Tuesday, December 04, 2007

Women: Why Collect Data?

My first post on this blog carries a confession: I think I may be a number-nerd. It's not my specialty, but it must at least be a hobby of mine, because I get jazzed just talking about things like the U.S. Census. (To sample, or not to sample? That's an exciting question!) In philosophy, I am one of those phoning kind people at the Bureau of Labor Statistics (just the name makes me happy), trying to pin down the payroll data on women in philosophy professorships. (A pdf of semi-recent results is posted on the APA's Committee on the Status of Women site, here.)

So it completely threw me when a participant in SWIP's email listserve asked, of efforts to determine our numbers, "What exactly will collecting these figures, these numbers, do? To whom do you need to prove [attrition, etc.]?" I forget that we don't all get warm fuzzies from pursuing numeric answers, I really do. And a response to the question 'Why' ought to be more than just that it makes me happy to do so. What answers might my fellow data collection fans have?

I was ready with a short answer of my own, at least: It's a matter of justice. If we are as underrepresented as it seems, then it is morally incumbent upon philosophers (and the public and private sources that support us) to provide material and monetary support to the underrepresented. But it's hard to show that moral injustices persist in the absence of data.

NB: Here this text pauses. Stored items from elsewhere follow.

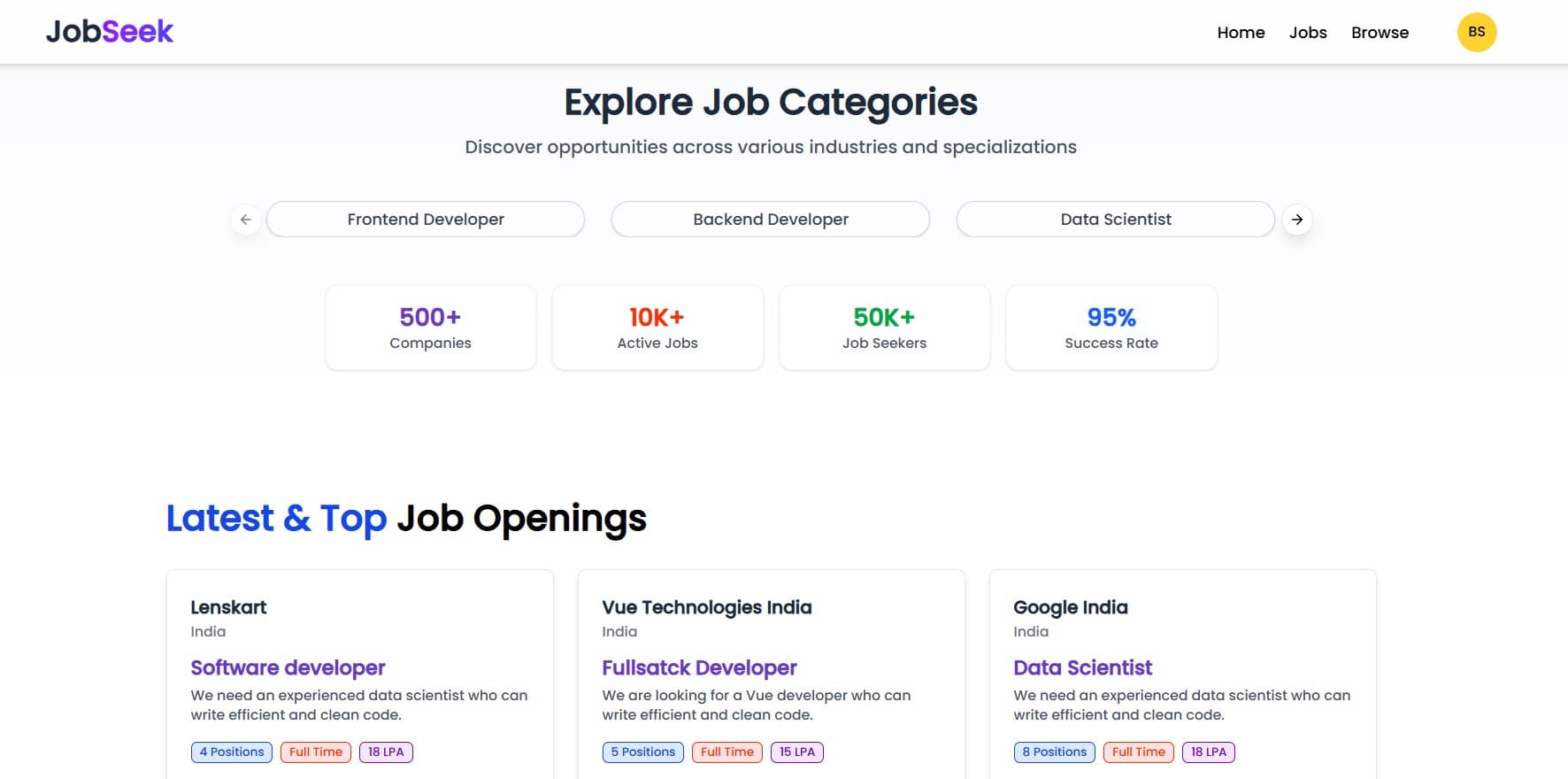The image size is (1568, 779).
Task: Select the Frontend Developer category
Action: pos(426,219)
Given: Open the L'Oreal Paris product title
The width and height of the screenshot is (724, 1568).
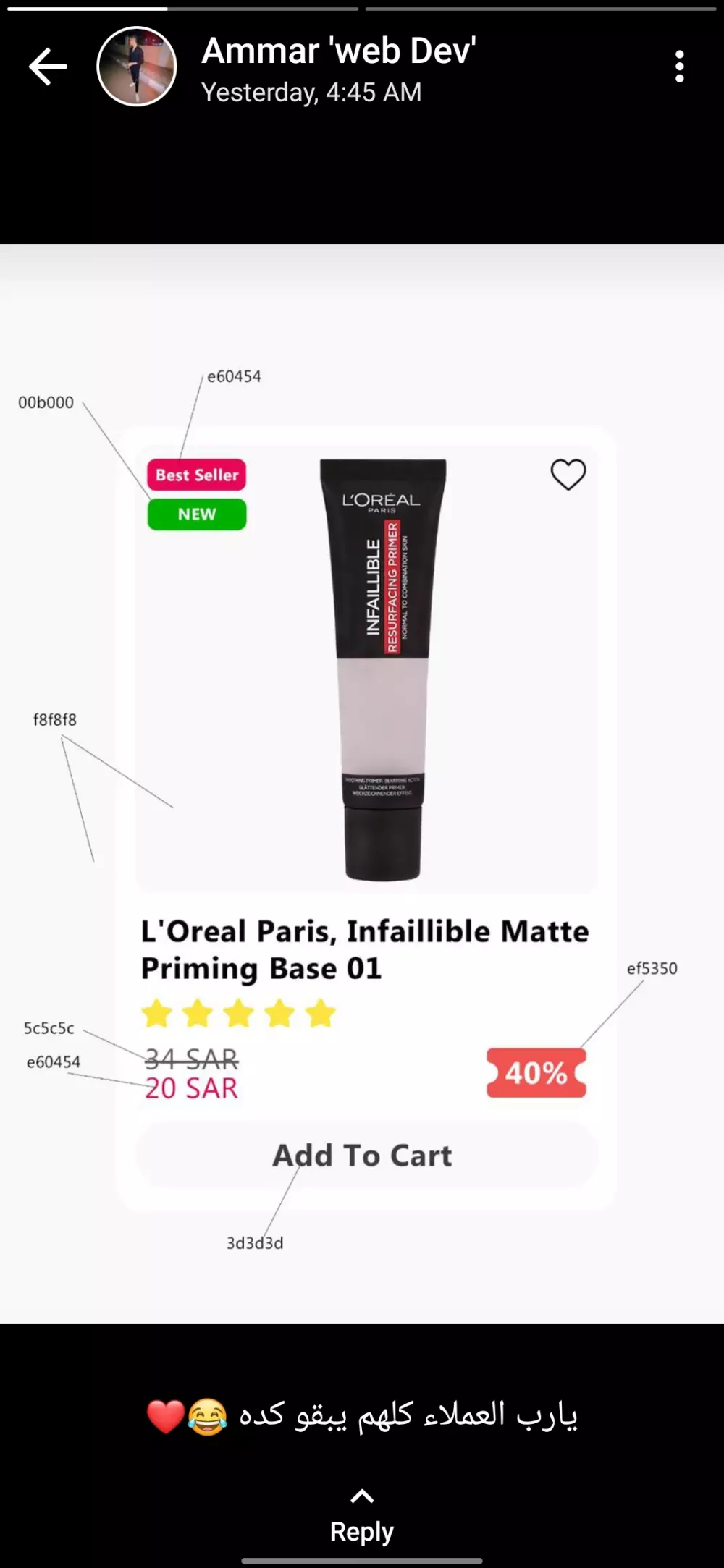Looking at the screenshot, I should pyautogui.click(x=365, y=949).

You know who's great at showing such data? Almost every STEM discipline. Their professional organizations actually conduct polls, collect demographic information, and present it to public and private funding sources with ease. Try a quick Google search on "women travel conference grant," and see what disciplines pop up. They're engineering, math, and health sciences. Indeed, women in such disciplines are underrepresented, as well, but when you can prove it, you can do something quite tangible about it! In the case of women in philosophy, knowledge is power.

5 comments:

Sharon Crasnow said...

I am totally with you on the numbers! Who knew that I would be fascinated with the way they do, and sometimes do not, point us to knowledge. But that's just the epistemologist in me I think. It isn't the numbers alone though but the numbers together with the interpretation (so you have to have the numbers in the first place to get to the next step). I think that there was another suggestion on the SWIP list that we collect qualitative data as well. The combination would give us the sort of power from knowledge that we need to move on from just lamenting the situation. (And welcome to Knowledge and Experience.)

John Turri said...

Hi,

I didn't understand your short answer. Could you please elaborate? More specifically, this conditional confused me: "If we are as underrepresented as it seems, then it is morally incumbent upon philosophers (and the public and private sources that support us) to provide material and monetary support to the underrepresented."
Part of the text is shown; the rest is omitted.